YOUR TASKS
- a) Please reproduce the part of the crude-to-chemicals excerpt below from "[0395] Embodiments described" up to and including "individual unit operations.".
- b) Answer these questions from the crude-to-chemicals excerpt below:
(i) What range of crude to chemical conversion ratio does it give for certain embodiments?
(ii) What equipment can a controller adjust or regulate?
(iii) Which industry option does it say the processes are comparable to?

** START TEXT EXTRACT **

Methane and hydrogen can be passed to a fuel gas system or to an
appropriate section of the olefin recovery zone 1230, such as the
hydrogen purification system. In still further embodiments, in
combination with or as an alternative to the passing these
off-gases and light ends to stream 1134 and/or routing them to the
steam cracking zone 1220, all or a portion can be routed to an
appropriate section of the olefin recovery zone 1230, such as the
depropanizer, or combining the gases with the depropanizer
overheads.
[0394] The unique configurations presented herein set forth a level
of integration, of streams and units that allows the use of FCC
units and steam crackers in an economically efficient manner. The
configurations support and enhance chemical conversion using
integrated processes with crude oil as a feed. Accordingly, despite
the use of crude oil as the feed, the processes herein are
comparable to other options currently common in the industry such
as ethane crackers that benefit from availability of ethane as a
feed.
[0395] Embodiments described herein provide the ability to achieve
a crude to chemical conversion ratio in the range of, for instance,
up to 90, 80, 50 or 45 wt %, and in certain embodiments in the
range of about 39-45 wt %. It should be appreciated that this crude
to chemicals conversion ratio can vary depending on criteria such
as feed, selected technology, catalyst selection and operating
conditions for the individual unit operations.
[0396] In some embodiments, individual unit operations can include
a controller to monitor and adjust the product slate as desired. A
controller can direct parameters within any of the individual unit
operations of the apparatus depending upon the desired operating
conditions, which may, for example, be based on customer demand
and/or market value. A controller can adjust or regulate valves,
feeders or pumps associated with one or more unit operations based
upon one or more signals generated by operator data input and/or
automatically retrieved data. Furthermore, according to embodiments
herein in which both steam cracking and FCC operations are used,
for instance as described with respect to FIG. 5A, paraffinic or
naphthenic content of the feed can be a determining factor that is
used to direct a controller to pass feed to stream cracking or FCC
operations.

** END TEXT EXTRACT **
** START DATA ROWS **

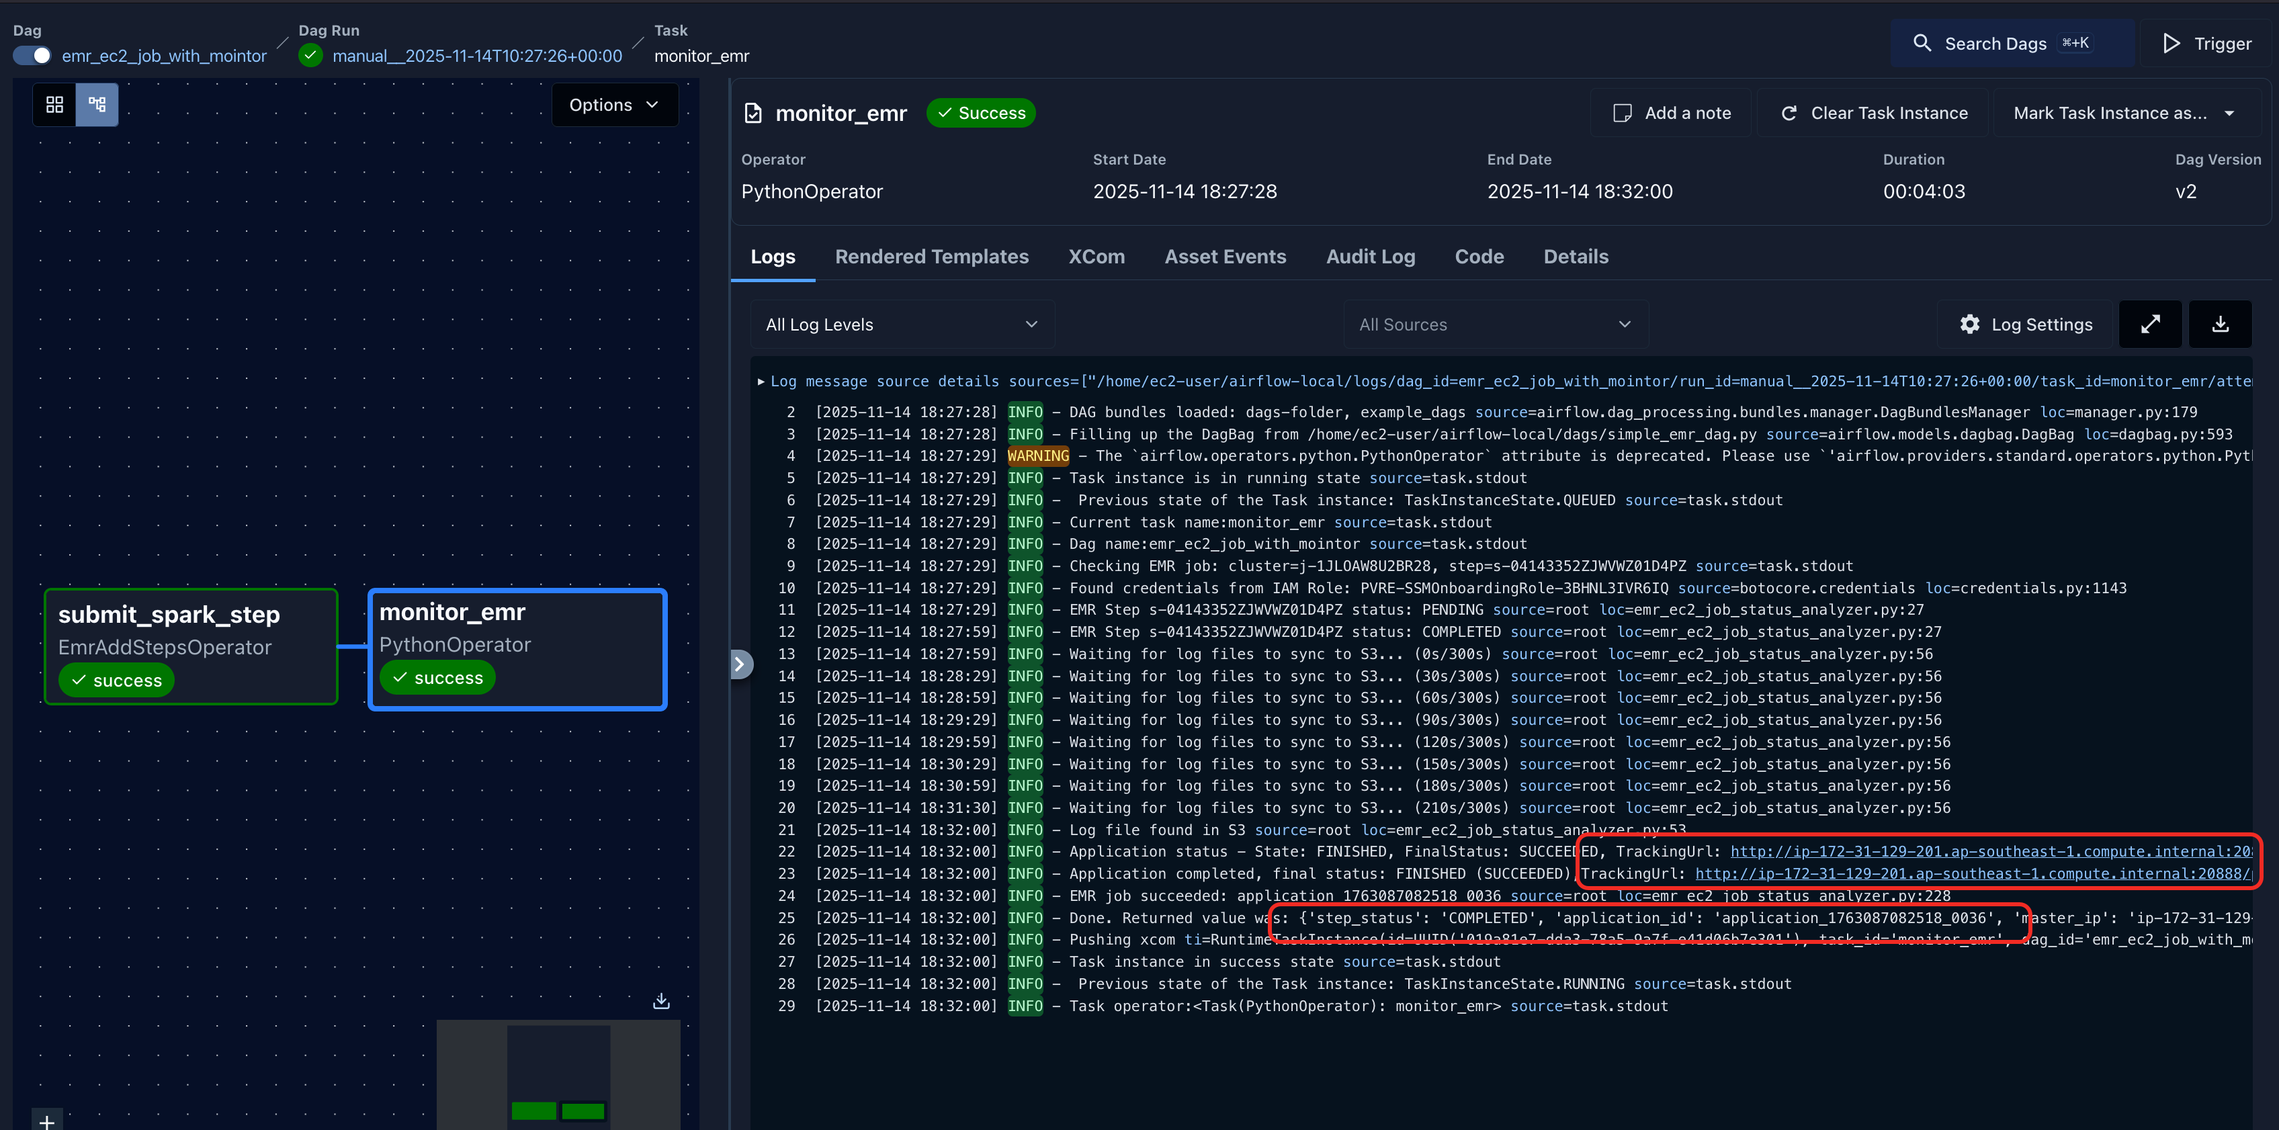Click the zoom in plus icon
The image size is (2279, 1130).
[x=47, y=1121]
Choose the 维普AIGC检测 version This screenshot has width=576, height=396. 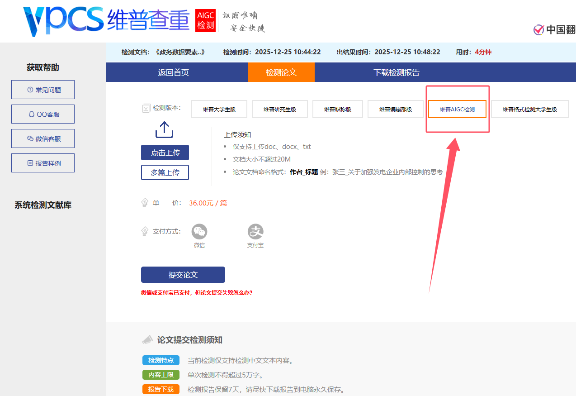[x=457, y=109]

** END DATA ROWS **
** START DATA ROWS **

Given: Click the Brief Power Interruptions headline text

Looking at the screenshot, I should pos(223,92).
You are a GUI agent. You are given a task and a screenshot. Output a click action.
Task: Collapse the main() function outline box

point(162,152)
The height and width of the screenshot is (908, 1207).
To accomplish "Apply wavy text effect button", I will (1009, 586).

** END DATA ROWS **

EXERCISE RESULTS
- a)
[0395] Embodiments described herein provide the ability to achieve
a crude to chemical conversion ratio in the range of, for instance,
up to 90, 80, 50 or 45 wt %, and in certain embodiments in the
range of about 39-45 wt %. It should be appreciated that this crude
to chemicals conversion ratio can vary depending on criteria such
as feed, selected technology, catalyst selection and operating
conditions for the individual unit operations.

- b)
(i) About 39-45 wt %.
(ii) Valves, feeders or pumps associated with one or more unit operations.
(iii) Ethane crackers.